Give the records again exactly, with every character kept.

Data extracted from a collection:

################

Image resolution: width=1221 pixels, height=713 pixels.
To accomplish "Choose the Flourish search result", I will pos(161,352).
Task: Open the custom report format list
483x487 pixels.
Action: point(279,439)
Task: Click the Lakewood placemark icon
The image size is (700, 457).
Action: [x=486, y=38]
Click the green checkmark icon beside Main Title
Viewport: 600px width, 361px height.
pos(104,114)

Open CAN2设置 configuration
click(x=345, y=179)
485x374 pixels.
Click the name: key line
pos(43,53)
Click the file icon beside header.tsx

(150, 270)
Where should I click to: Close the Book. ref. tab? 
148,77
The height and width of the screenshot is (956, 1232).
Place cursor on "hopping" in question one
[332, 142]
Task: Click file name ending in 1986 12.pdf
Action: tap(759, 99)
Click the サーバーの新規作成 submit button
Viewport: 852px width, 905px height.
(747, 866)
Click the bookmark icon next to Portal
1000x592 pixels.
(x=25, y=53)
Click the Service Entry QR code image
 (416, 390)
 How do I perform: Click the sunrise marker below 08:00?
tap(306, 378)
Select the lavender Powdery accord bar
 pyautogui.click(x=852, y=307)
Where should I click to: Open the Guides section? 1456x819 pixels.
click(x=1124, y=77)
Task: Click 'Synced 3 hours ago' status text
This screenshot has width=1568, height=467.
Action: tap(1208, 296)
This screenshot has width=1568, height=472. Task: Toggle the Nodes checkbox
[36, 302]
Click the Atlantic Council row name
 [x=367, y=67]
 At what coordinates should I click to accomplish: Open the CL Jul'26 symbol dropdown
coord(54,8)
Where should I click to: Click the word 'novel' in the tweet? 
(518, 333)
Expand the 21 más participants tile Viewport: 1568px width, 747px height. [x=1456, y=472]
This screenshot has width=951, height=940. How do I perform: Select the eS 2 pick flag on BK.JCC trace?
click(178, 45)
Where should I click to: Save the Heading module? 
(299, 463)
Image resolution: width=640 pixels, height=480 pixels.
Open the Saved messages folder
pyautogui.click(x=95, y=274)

################

• Written reply
Image resolution: width=1221 pixels, height=713 pixels.
To accomplish "Choose the Flourish search result", I will pos(161,352).
Task: Open the custom report format list
483x487 pixels.
Action: point(279,439)
Task: Click the Lakewood placemark icon
The image size is (700, 457).
Action: [x=486, y=38]
Click the green checkmark icon beside Main Title
Viewport: 600px width, 361px height.
pos(104,114)

Open CAN2设置 configuration
click(x=345, y=179)
485x374 pixels.
Click the name: key line
pos(43,53)
Click the file icon beside header.tsx

(150, 270)
Where should I click to: Close the Book. ref. tab? 
148,77
The height and width of the screenshot is (956, 1232).
Place cursor on "hopping" in question one
[332, 142]
Task: Click file name ending in 1986 12.pdf
Action: tap(759, 99)
Click the サーバーの新規作成 submit button
Viewport: 852px width, 905px height.
(747, 866)
Click the bookmark icon next to Portal
1000x592 pixels.
(x=25, y=53)
Click the Service Entry QR code image
 (416, 390)
 How do I perform: Click the sunrise marker below 08:00?
tap(306, 378)
Select the lavender Powdery accord bar
 pyautogui.click(x=852, y=307)
Where should I click to: Open the Guides section? 1456x819 pixels.
click(x=1124, y=77)
Task: Click 'Synced 3 hours ago' status text
This screenshot has width=1568, height=467.
Action: tap(1208, 296)
This screenshot has width=1568, height=472. Task: Toggle the Nodes checkbox
[36, 302]
Click the Atlantic Council row name
 [x=367, y=67]
 At what coordinates should I click to accomplish: Open the CL Jul'26 symbol dropdown
coord(54,8)
Where should I click to: Click the word 'novel' in the tweet? 
(518, 333)
Expand the 21 más participants tile Viewport: 1568px width, 747px height. [x=1456, y=472]
This screenshot has width=951, height=940. How do I perform: Select the eS 2 pick flag on BK.JCC trace?
click(178, 45)
Where should I click to: Save the Heading module? 
(299, 463)
Image resolution: width=640 pixels, height=480 pixels.
Open the Saved messages folder
pyautogui.click(x=95, y=274)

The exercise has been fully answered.